Exercise data
=====

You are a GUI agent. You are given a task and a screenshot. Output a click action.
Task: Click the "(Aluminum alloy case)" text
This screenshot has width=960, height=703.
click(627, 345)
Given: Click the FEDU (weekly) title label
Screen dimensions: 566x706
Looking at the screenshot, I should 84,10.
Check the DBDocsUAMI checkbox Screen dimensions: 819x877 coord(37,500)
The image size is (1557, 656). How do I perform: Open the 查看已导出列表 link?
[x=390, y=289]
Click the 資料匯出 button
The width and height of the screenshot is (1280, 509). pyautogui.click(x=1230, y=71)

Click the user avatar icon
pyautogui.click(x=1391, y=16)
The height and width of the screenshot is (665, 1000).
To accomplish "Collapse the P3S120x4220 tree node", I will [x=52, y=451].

=====

Task item
Make a word-for-word transcription of the listing above.

Solution to this task
You are a GUI agent. You are given a task and a screenshot. Output a click action.
Task: Click the "(Aluminum alloy case)" text
This screenshot has width=960, height=703.
click(627, 345)
Given: Click the FEDU (weekly) title label
Screen dimensions: 566x706
Looking at the screenshot, I should 84,10.
Check the DBDocsUAMI checkbox Screen dimensions: 819x877 coord(37,500)
The image size is (1557, 656). How do I perform: Open the 查看已导出列表 link?
[x=390, y=289]
Click the 資料匯出 button
The width and height of the screenshot is (1280, 509). pyautogui.click(x=1230, y=71)

Click the user avatar icon
pyautogui.click(x=1391, y=16)
The height and width of the screenshot is (665, 1000).
To accomplish "Collapse the P3S120x4220 tree node", I will [x=52, y=451].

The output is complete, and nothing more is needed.